Goal: Can you put the data into a numbered list, running from the line that contains "At what coordinates" through the line that contains "[x=38, y=148]", with both of those lines included and blank lines skipped? Omit the pictures from your answer.

Exercise material:

===

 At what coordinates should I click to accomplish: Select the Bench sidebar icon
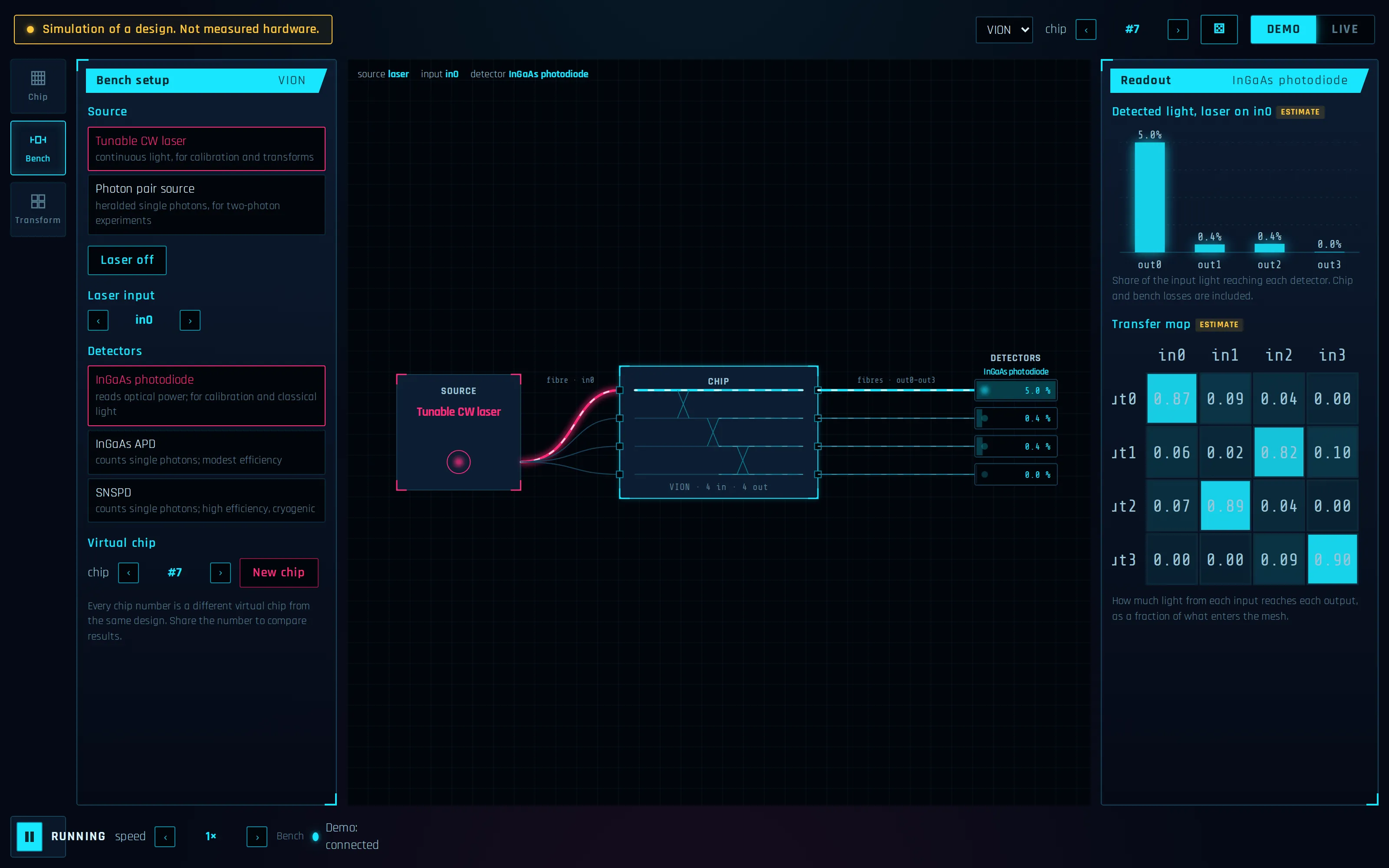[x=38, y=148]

===

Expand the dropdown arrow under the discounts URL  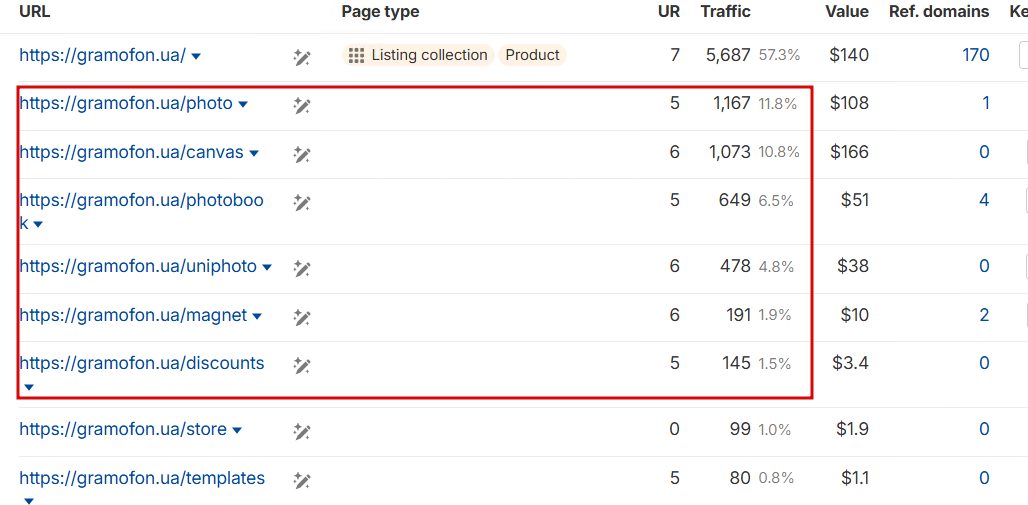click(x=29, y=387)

===

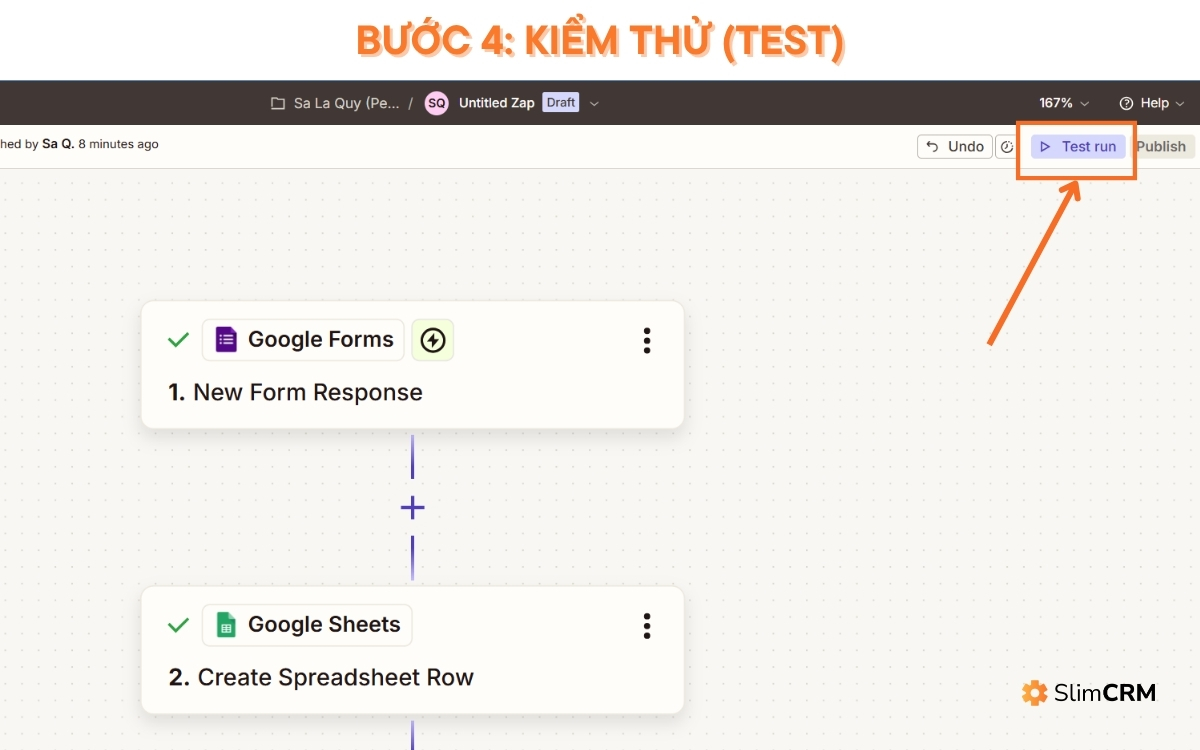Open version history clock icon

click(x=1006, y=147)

===

Output for this exercise:
1.  At what coordinates should I click to accomplish: Select the Bench sidebar icon
2. [x=38, y=148]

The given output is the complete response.